The answer lies in the fact that it calls for consistent diligence and a lot of manual work for a consumer to optimize their money management. There are many points of friction, and to maximize your wealth, you have to invest frequently and consistently not just for years but for decades to get the full benefit. Building wealth is like catching a cab; Unifimoney is working to make it like calling an Uber.

Governments have spent billions of dollars trying to convince and educate people to save and invest in their long-term financial health. But, try as they might, we just don’t do it. We are just not well adapted to do hard, complex, boring, and repetitive tasks if the payoff is so far into the future.

But what if we could take the friction out of saving and investing, things that are very much in the interests of consumers long-term financial health? What if saving and investing were as easy as paying for an Uber? Again and again, we’ve solved for payment friction; surely we can solve for the friction of saving and investing.

The main obstacle for smoothing best practices in wealth building is that friction-reduction does not generally serve the interests of the companies holding your money (the vast majority of deposits — over 80% — are held by a handful of hugely profitable big banks). What is dead money to you, losing value in low- or no-paying deposit accounts, is free money for them to mark up and lend out at a vast profit.

At Unifimoney, we’re making the simple and radical proposition that our users’ money should work for them, and not the bank. We’ve built an all-in-one account that helps build wealth slowly, systematically, and effortlessly.
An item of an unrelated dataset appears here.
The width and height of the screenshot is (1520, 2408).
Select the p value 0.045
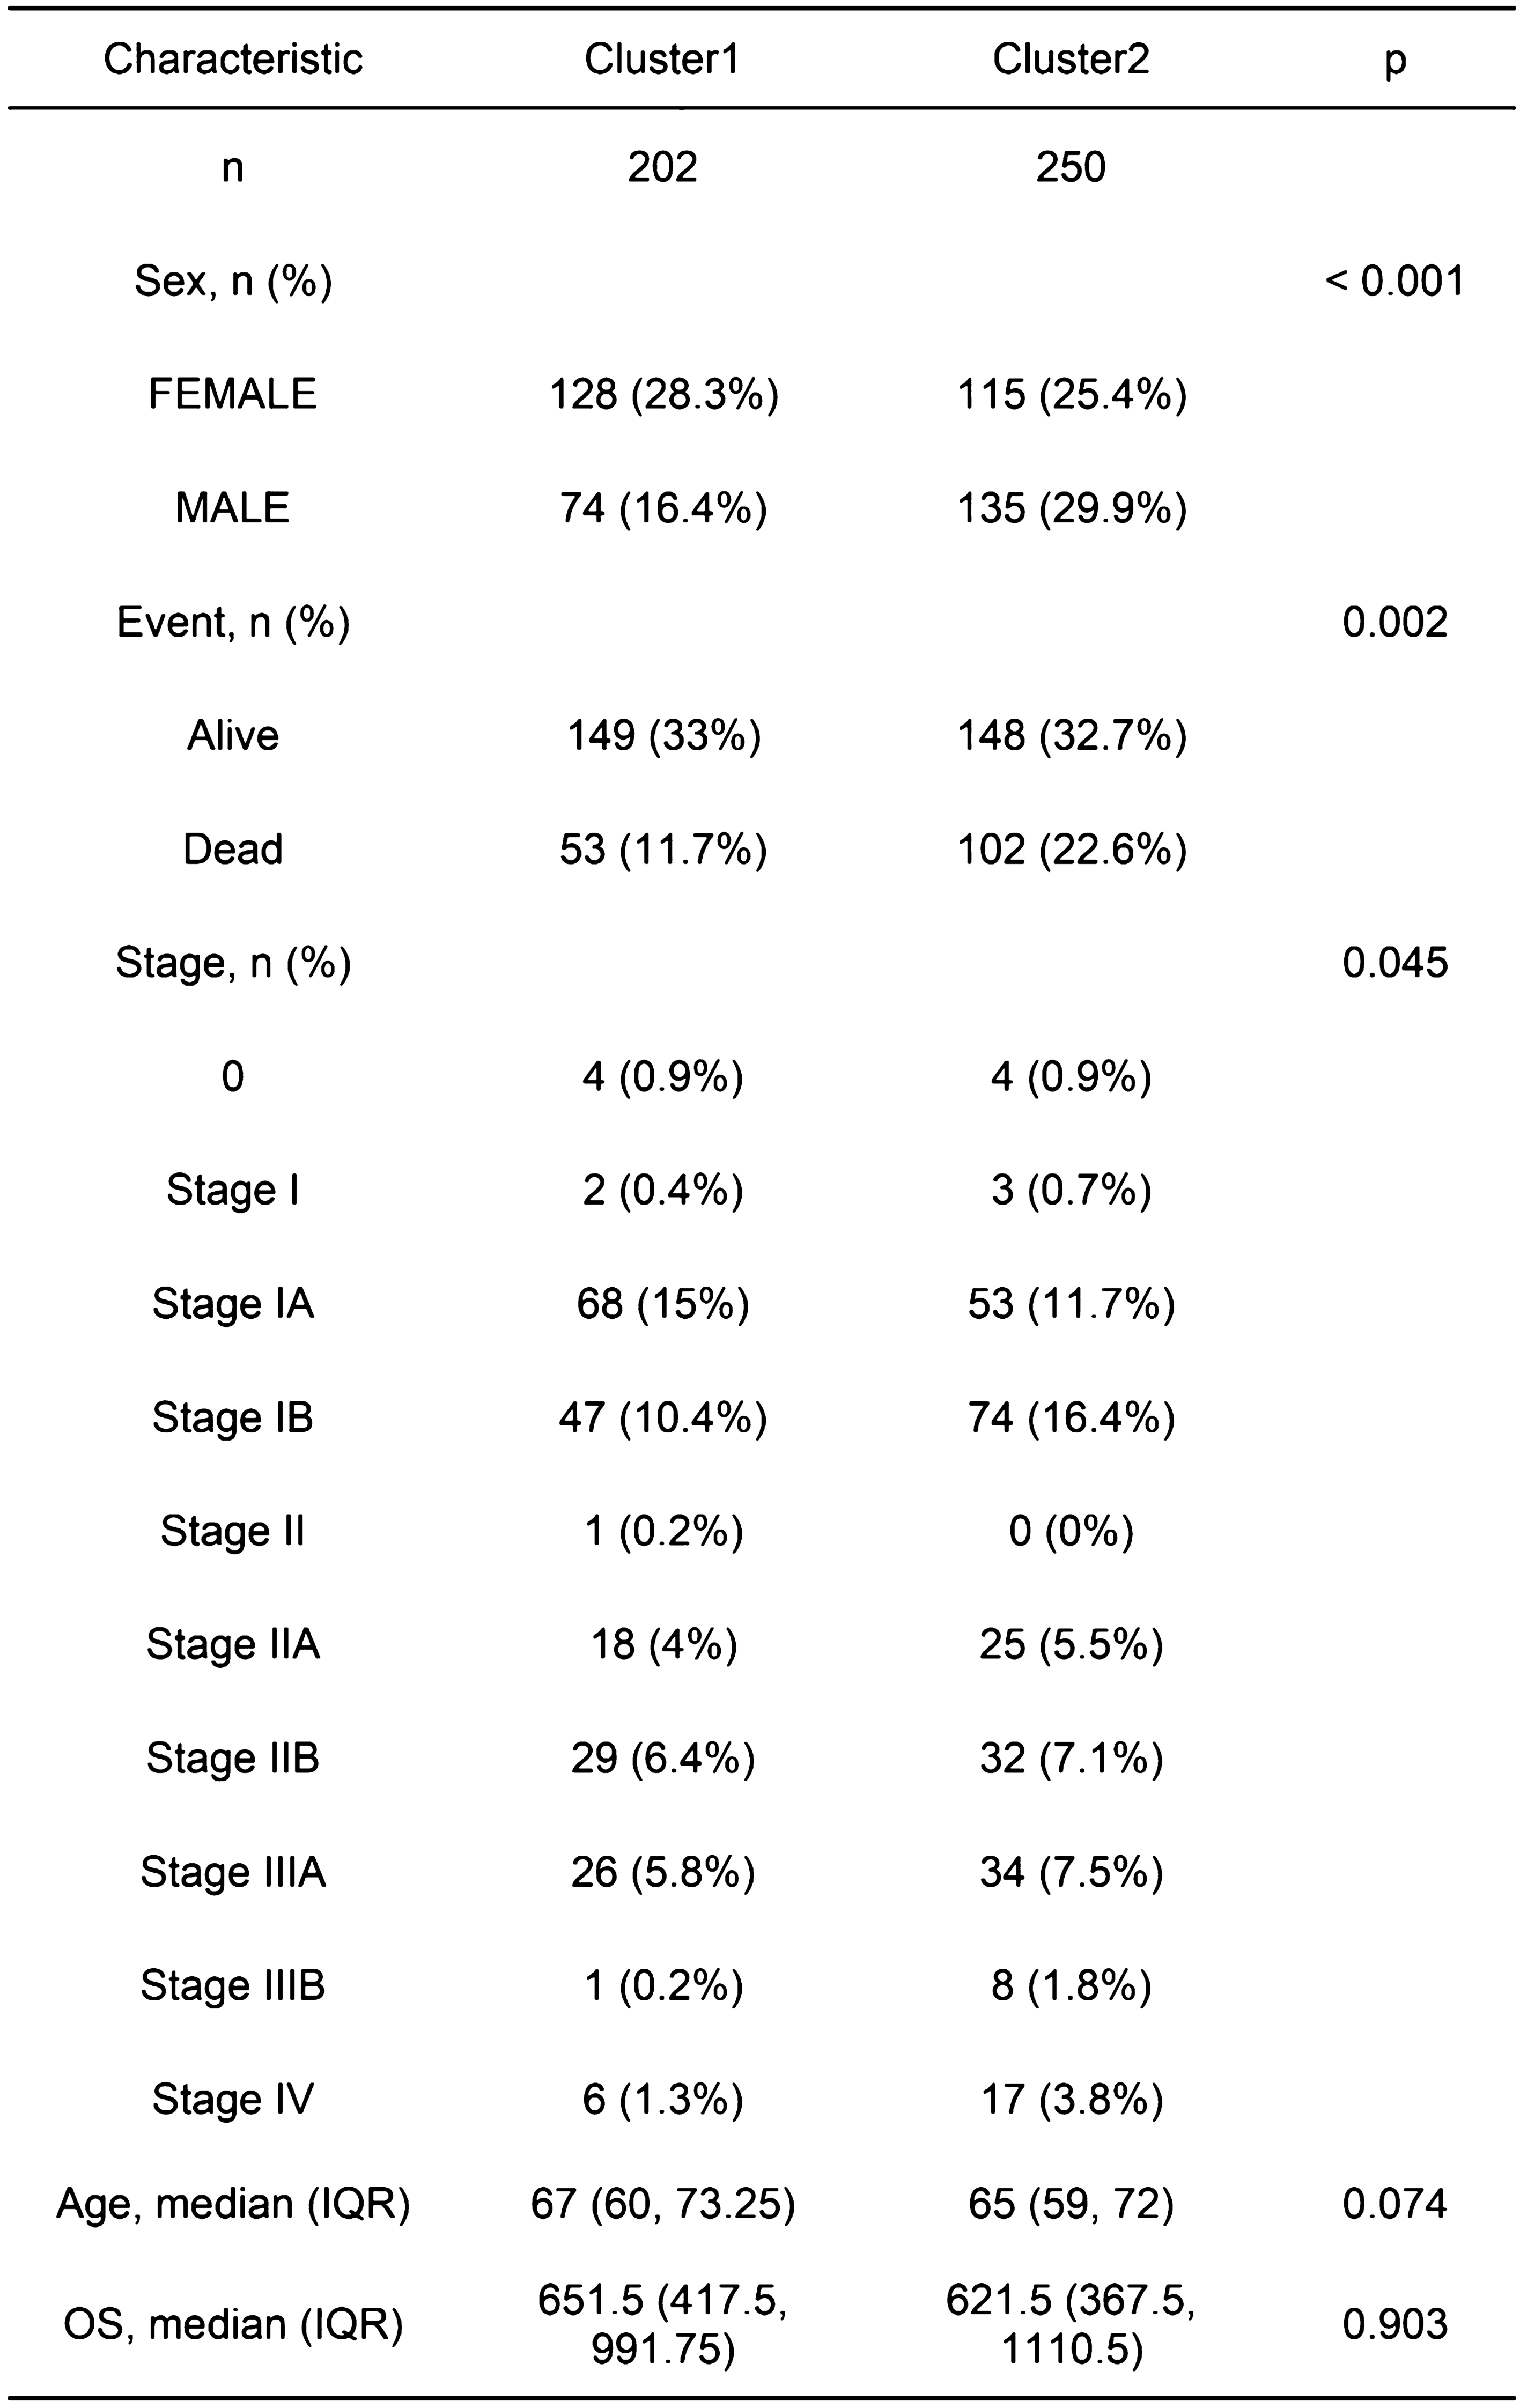pos(1394,963)
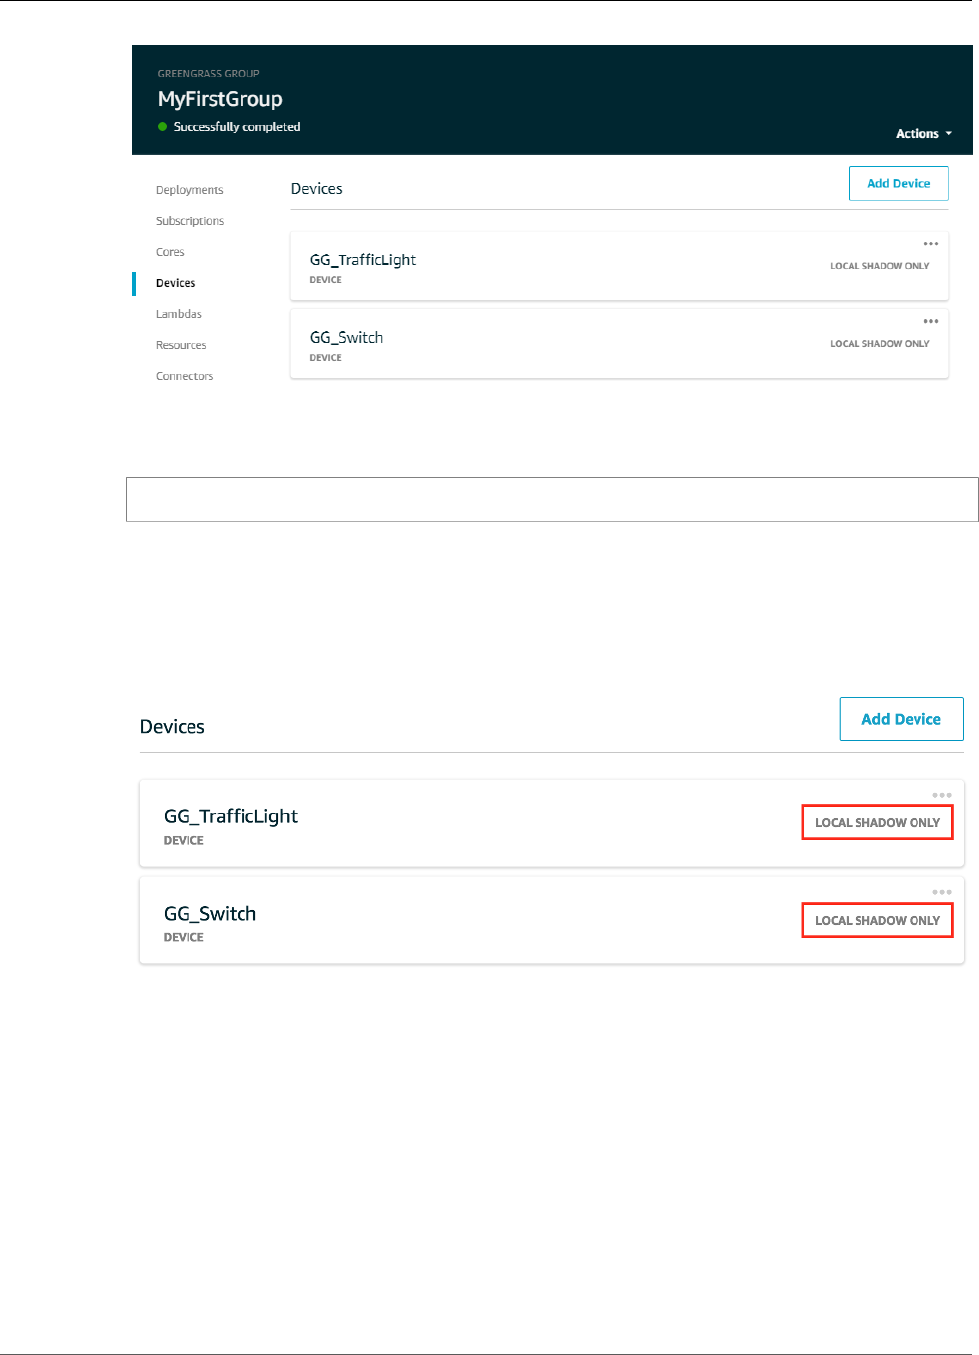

We do that by first creating a single integrated account incorporating high-performing tools for all three facets of everyday money management: saving, spending and investing. We help maximize your passive income from deposit interest, and we help maximize your cashback from spending which automatically and by default is invested into a low-cost diversified Robo-investment account.

Additionally, customers make a monthly contribution to their investment account of a minimum of $25; this account takes the friction out of wealth-building.

Customers who want to trade equities, crypto or gold are able to do so within the app, and additional services like home loans, auto loans, international remittances and more are also available when they are needed.

If we can make saving and investing frictionless, we can help more people achieve financial resilience faster. For generations, human psychology has been used to make us spend more; we want to finally make it as simple and effortless to save more. We’ve taken the speed bumps out of wealth-building; we’ve used the best of Fintech to make money management simple and streamlined for everyone.